Trust – the followers need to trust that the leader has their best interests at heart and at all times is trying to further their Cause, i.e. the furthering of the vision. The recent Coronavirus pandemic has really shown a need for real leadership and has tested trust to the limit. A comparison of the ways in which different organisations have handled the challenges brought on by Covid are as follows:

Three organisations have recently announced job losses and other drastic impacts caused by Covid. Two of these organisations are Fintech start-ups with inspirational leaders, the third is a multinational airline with thousands of staff. The leadership styles are very different… The two FinTech’s, GoCardless and Airbnb have a philosophy of “we’re in this together” they even use those words in their very public announcements related to the impact of Covid 19. Hiroki Takeuchi (GoCardless)[1] and Brian Chesky (Airbnb)[2] felt it necessary and felt they owed it to their colleagues to be completely transparent about the decisions made in reaction to Coronavirus. Some of the news was really negative and some people lost their jobs, but the key was that everyone was impacted, from the top to the bottom, everybody felt some pain. In addition, the information was made public in case other organisations could find hints or tips through their approach. Despite devastating news, there has been only praise and congratulations for the way that the situation was handled. Contrast that with IAG, the parent company of British Airways, who had no consultation, no transparency, and were seemingly motivated purely by the bottom line, British Airways immediately laid off 30% of its workforce. The message was not delivered by the CEO, it was unexplained and there was definitely no sense of “we’re in this together” as the management team all held onto their jobs. The difference in leadership and the approach from Airbnb and GoCardless is all about trust. The staff in both of these organisations trusted that their leaders were making decisions for the right reasons. They will stick with GoCardless and Airbnb and they believe they will come out of this situation stronger than when they went in. British Airways on the other hand… would you want to work there?

So, how does a leader ensure that his vision is sustainable and long lasting? Some may argue that it’s easy to have a culture of openness and trust within small companies but as you grow, you are bound to change as you have more and more people between the leader and every level of staff. In Simon Sinek’s latest book ‘The Infinite Game’, he argues that the culture of the organisation is set by the leader so that the vision which Simon refers to as the ‘just cause’ continues long after the leader leaves the organisation. The mindset has become a part of the organisation and its employees, hence making the companies values sustainable and everlasting. Taking that thinking, every one of us is just here to make a difference to moving the project forwards. Whether in work, hobbies or family units, we all have a purpose within the organisation we have chosen to join and will all work hard to ensure that the vision is realised and carried through to those who buy our products, play in our teams or rely on us as they grow that’s created through this culture.

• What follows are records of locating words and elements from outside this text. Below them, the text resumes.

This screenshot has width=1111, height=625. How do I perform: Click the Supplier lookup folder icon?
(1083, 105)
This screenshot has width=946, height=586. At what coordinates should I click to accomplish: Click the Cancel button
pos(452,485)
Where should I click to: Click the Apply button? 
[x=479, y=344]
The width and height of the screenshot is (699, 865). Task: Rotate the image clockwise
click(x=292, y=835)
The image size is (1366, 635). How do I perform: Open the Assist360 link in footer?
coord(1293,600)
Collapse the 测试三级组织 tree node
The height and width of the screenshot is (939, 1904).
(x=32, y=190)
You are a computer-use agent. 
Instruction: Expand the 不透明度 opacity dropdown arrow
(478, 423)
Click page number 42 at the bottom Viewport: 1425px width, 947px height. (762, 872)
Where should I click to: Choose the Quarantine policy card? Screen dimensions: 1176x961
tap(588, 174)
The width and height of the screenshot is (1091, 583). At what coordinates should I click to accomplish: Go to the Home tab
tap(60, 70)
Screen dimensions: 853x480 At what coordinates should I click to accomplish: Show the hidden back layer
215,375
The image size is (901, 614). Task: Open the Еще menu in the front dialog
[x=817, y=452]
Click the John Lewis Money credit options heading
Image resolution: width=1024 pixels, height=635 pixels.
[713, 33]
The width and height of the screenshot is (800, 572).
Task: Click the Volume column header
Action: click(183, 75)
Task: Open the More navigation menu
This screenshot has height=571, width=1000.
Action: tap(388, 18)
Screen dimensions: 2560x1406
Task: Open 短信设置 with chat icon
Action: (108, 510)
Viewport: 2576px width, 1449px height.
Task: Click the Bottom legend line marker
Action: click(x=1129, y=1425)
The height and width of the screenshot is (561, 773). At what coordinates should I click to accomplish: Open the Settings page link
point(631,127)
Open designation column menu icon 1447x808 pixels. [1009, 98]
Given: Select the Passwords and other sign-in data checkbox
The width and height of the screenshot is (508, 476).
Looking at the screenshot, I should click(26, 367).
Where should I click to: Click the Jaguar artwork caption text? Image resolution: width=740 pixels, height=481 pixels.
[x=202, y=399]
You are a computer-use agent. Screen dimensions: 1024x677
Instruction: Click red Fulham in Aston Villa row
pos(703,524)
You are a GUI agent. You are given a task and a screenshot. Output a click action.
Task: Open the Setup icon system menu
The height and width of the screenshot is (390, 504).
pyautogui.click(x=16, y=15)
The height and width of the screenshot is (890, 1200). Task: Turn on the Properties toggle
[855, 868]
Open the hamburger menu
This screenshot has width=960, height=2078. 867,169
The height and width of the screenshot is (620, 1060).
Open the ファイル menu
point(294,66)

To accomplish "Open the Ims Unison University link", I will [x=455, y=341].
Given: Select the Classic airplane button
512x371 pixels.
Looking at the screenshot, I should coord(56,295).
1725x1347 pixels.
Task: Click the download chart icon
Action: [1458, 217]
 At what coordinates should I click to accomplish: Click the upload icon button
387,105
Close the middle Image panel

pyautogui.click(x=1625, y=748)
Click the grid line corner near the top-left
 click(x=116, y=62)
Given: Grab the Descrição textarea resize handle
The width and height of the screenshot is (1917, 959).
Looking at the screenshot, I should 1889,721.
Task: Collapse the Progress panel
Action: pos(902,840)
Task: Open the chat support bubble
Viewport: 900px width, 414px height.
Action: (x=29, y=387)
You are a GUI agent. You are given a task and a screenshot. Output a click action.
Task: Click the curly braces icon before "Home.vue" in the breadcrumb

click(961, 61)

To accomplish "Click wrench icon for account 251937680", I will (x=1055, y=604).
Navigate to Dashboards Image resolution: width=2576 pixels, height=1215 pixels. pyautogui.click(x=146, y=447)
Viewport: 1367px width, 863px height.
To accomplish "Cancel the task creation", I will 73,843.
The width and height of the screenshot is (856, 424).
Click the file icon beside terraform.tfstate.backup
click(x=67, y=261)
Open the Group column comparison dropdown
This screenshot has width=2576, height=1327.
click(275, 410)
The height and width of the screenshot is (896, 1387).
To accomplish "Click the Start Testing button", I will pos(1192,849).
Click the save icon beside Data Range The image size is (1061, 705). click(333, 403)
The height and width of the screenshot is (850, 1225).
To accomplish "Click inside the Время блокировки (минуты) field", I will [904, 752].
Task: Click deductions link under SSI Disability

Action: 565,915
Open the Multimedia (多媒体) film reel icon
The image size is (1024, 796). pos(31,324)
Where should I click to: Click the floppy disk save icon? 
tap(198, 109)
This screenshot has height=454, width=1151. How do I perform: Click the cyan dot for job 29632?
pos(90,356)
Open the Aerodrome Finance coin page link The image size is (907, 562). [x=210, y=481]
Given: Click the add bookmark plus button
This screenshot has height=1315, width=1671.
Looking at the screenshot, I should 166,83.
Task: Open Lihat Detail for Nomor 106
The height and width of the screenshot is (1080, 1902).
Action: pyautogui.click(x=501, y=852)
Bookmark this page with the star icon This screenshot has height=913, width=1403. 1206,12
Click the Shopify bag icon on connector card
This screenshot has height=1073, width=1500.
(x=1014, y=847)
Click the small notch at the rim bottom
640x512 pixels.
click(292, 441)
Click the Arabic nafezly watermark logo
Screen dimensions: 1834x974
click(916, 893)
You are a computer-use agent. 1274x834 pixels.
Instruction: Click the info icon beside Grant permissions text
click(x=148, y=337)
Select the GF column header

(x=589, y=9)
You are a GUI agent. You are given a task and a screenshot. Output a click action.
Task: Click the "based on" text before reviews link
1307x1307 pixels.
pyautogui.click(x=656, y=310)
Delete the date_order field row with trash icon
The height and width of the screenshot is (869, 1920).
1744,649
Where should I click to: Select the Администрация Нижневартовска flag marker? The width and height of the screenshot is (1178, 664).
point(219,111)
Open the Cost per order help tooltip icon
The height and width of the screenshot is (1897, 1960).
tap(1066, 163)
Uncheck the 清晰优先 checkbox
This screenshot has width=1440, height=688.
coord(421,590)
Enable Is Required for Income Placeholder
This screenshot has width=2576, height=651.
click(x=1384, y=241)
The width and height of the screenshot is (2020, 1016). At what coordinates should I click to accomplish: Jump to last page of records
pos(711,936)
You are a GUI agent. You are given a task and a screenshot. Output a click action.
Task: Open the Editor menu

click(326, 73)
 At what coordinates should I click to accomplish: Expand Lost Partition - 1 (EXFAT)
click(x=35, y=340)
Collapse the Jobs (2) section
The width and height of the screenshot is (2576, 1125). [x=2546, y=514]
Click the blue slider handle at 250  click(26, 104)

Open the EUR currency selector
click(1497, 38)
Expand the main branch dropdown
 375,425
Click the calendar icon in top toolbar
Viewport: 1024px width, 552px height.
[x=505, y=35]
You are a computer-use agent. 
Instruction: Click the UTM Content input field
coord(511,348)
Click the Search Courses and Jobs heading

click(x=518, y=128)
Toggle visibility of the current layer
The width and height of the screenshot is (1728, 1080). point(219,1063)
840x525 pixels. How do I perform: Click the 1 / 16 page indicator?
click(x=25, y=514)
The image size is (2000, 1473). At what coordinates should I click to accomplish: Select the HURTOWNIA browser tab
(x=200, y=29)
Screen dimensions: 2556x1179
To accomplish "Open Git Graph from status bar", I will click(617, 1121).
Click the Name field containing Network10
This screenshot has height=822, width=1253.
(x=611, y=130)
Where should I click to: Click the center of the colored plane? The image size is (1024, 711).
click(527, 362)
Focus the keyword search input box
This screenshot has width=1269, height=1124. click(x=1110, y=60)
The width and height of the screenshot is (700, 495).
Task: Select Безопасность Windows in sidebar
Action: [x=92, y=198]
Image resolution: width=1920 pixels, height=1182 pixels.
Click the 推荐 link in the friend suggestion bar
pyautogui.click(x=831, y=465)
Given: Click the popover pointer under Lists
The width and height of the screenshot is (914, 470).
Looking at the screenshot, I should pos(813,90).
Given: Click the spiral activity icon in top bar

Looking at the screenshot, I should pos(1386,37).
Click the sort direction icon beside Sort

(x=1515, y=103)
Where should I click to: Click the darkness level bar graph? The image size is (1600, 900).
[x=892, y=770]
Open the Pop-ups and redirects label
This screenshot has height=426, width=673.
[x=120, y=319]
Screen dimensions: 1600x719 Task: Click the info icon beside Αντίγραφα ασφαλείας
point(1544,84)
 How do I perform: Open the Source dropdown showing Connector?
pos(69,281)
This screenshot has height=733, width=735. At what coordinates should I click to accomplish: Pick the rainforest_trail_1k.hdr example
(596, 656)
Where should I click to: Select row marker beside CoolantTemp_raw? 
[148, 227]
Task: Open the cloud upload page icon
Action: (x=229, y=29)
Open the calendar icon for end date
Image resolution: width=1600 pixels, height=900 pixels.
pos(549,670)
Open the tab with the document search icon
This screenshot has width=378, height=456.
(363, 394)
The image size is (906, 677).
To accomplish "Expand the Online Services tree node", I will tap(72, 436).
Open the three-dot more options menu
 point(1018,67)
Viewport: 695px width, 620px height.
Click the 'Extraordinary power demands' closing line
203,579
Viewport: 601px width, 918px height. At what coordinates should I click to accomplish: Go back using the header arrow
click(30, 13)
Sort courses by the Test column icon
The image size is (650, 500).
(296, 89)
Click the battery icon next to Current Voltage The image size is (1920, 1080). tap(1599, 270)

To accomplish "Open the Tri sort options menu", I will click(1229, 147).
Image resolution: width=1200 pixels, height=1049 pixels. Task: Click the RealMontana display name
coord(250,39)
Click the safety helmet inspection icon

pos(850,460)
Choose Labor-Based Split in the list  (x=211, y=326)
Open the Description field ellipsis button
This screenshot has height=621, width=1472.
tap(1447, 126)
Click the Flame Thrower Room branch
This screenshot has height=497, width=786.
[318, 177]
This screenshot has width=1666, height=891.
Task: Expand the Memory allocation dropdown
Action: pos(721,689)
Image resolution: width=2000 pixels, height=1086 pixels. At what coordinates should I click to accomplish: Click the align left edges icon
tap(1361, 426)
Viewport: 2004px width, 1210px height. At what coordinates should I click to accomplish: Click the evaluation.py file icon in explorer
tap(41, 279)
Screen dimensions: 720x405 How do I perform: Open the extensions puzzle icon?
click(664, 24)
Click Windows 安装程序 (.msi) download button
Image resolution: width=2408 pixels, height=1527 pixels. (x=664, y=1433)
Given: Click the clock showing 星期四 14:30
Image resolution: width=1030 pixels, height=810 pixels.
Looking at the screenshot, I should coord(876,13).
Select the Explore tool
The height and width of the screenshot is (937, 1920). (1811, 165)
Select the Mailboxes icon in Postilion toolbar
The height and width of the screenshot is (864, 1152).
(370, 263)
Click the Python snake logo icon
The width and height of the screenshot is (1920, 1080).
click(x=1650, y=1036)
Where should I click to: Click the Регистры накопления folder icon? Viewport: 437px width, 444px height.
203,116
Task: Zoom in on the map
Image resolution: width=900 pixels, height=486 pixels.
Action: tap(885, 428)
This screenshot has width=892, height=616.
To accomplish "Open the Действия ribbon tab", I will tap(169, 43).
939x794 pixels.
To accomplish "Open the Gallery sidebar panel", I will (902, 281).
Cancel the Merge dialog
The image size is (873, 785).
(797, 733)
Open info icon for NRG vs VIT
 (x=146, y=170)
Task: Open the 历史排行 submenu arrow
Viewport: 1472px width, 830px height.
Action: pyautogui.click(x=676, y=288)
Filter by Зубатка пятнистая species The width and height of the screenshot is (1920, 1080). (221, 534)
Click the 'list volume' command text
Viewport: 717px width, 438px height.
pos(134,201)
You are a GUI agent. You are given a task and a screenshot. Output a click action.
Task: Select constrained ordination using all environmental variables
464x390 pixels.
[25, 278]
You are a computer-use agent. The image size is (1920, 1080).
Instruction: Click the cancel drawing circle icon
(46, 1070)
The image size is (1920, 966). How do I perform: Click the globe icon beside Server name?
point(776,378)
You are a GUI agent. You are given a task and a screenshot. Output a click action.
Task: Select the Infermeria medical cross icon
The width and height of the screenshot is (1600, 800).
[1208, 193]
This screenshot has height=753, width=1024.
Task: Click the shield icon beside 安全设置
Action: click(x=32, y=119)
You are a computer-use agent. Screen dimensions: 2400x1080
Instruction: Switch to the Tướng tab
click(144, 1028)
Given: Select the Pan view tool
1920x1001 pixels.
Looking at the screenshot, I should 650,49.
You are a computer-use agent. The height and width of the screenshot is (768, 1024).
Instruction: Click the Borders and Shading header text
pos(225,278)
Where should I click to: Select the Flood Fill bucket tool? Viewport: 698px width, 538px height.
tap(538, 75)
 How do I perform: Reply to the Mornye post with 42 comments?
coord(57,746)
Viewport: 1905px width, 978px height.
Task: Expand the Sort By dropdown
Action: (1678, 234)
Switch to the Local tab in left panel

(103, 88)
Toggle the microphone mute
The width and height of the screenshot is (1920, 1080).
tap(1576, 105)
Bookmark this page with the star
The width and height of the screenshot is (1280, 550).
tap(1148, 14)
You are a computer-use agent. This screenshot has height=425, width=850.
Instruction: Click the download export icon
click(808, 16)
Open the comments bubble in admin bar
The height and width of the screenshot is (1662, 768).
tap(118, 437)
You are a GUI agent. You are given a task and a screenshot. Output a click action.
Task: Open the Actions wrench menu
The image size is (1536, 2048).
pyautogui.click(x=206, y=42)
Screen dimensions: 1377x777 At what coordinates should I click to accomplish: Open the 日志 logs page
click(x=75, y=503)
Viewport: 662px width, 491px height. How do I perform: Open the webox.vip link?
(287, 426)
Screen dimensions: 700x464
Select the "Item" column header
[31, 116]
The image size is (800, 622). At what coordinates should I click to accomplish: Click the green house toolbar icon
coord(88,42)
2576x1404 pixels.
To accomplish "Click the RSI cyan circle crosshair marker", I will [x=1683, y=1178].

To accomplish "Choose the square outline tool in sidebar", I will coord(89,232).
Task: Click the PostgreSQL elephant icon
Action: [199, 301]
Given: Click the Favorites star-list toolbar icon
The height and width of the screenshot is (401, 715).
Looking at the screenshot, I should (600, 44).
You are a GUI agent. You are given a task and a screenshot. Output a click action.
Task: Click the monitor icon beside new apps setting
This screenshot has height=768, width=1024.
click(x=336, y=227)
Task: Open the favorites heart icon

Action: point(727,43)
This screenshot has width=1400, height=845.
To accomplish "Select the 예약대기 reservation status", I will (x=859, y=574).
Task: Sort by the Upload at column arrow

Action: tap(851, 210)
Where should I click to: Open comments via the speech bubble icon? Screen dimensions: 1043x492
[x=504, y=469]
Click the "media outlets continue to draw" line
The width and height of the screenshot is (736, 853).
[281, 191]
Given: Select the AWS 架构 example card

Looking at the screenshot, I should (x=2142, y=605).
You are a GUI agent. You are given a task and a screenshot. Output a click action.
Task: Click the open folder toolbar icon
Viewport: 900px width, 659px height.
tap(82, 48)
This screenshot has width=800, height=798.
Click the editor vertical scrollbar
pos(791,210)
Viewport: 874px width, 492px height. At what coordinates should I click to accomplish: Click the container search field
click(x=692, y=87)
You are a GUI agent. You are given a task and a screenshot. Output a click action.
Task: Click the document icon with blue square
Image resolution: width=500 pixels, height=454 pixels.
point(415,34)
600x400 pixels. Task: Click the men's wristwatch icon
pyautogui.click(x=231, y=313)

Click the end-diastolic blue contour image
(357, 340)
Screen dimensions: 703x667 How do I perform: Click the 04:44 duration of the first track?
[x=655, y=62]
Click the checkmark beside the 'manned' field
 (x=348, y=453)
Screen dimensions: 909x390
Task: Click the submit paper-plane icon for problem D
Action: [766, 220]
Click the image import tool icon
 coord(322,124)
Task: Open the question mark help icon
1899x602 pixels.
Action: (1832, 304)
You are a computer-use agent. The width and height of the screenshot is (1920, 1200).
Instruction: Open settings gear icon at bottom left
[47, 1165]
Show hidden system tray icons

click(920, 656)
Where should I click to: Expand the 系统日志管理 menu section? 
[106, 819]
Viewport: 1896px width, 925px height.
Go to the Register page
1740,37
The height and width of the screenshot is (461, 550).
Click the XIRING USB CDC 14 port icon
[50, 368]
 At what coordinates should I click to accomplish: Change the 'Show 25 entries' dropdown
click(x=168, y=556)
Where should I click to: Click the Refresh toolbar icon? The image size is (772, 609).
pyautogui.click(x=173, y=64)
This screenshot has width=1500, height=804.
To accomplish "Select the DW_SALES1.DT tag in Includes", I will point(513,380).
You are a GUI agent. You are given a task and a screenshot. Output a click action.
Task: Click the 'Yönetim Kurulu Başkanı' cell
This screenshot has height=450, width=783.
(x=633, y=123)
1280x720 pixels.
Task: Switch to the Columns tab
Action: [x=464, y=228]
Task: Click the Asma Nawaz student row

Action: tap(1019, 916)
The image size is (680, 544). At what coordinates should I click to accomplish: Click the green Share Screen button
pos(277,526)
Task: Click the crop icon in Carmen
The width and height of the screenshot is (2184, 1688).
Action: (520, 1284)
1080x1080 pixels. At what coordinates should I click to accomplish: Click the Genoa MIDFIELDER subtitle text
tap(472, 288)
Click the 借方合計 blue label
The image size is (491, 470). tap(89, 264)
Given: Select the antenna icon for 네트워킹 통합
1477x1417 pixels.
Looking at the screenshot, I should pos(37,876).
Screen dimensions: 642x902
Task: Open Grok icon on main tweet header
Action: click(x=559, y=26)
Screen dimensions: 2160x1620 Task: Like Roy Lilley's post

So, what are the qualities that Steve Jobs and many other successful leaders have that can lead to this level of loyalty and sustainability? All leaders need a vision and a way to articulate that vision. Through their words and actions, they will be able to attract followers who believe in the same thing. They will create a culture in which followers are able to understand their purpose as well as have the opportunity to express themselves and grow. This requires trust in the organisation and its leadership. All these things start with the leader. Great leaders lead more than just an organisation; they lead a movement.